[Dataset entries]
━━━━━━━━━━━━━━━━

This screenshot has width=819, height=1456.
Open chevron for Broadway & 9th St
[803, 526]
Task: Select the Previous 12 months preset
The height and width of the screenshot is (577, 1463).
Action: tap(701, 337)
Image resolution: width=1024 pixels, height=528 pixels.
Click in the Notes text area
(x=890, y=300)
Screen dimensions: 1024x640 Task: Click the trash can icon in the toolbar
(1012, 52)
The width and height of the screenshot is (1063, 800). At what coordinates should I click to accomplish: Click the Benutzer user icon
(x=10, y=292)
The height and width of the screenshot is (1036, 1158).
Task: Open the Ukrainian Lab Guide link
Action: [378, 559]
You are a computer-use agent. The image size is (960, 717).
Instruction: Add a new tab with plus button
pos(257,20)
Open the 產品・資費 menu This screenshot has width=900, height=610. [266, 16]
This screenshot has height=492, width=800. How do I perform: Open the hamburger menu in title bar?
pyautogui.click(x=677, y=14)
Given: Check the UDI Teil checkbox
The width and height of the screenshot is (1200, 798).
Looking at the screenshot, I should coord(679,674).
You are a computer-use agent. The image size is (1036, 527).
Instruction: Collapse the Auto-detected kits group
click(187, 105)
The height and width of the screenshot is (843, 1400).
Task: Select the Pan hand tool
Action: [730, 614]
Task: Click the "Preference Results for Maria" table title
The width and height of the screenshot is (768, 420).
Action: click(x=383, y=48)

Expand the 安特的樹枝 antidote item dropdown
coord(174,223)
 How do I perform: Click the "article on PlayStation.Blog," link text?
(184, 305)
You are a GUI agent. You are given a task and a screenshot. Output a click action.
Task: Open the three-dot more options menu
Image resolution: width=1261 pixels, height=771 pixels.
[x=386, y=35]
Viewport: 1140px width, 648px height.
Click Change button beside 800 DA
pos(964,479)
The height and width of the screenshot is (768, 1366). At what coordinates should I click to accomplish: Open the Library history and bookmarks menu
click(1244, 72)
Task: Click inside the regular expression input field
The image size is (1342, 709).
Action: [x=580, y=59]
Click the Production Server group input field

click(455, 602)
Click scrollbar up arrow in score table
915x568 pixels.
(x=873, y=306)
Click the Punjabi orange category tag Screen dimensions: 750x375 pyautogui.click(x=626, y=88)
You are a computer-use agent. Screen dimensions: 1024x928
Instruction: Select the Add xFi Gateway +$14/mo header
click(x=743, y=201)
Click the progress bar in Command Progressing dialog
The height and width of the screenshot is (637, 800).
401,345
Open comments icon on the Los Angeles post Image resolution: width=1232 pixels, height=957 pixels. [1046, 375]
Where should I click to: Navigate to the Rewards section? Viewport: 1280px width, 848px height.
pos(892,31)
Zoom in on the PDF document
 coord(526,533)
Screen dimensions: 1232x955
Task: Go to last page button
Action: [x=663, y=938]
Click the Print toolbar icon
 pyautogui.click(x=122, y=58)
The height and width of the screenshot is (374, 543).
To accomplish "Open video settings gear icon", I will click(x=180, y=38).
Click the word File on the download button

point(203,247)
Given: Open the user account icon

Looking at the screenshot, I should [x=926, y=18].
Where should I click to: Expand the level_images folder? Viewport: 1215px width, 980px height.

━━━━━━━━━━━━━━━━

Your output must contain exactly the lines from the one containing "The height and width of the screenshot is (768, 1366)." to the final line of the data above, and no other text.

_Exercise response_:
The height and width of the screenshot is (768, 1366). At what coordinates should I click to accomplish: Open the Library history and bookmarks menu
click(1244, 72)
Task: Click inside the regular expression input field
The image size is (1342, 709).
Action: [x=580, y=59]
Click the Production Server group input field

click(455, 602)
Click scrollbar up arrow in score table
915x568 pixels.
(x=873, y=306)
Click the Punjabi orange category tag Screen dimensions: 750x375 pyautogui.click(x=626, y=88)
You are a computer-use agent. Screen dimensions: 1024x928
Instruction: Select the Add xFi Gateway +$14/mo header
click(x=743, y=201)
Click the progress bar in Command Progressing dialog
The height and width of the screenshot is (637, 800).
401,345
Open comments icon on the Los Angeles post Image resolution: width=1232 pixels, height=957 pixels. [1046, 375]
Where should I click to: Navigate to the Rewards section? Viewport: 1280px width, 848px height.
pos(892,31)
Zoom in on the PDF document
 coord(526,533)
Screen dimensions: 1232x955
Task: Go to last page button
Action: [x=663, y=938]
Click the Print toolbar icon
 pyautogui.click(x=122, y=58)
The height and width of the screenshot is (374, 543).
To accomplish "Open video settings gear icon", I will click(x=180, y=38).
Click the word File on the download button

point(203,247)
Given: Open the user account icon

Looking at the screenshot, I should [x=926, y=18].
Where should I click to: Expand the level_images folder? Viewport: 1215px width, 980px height.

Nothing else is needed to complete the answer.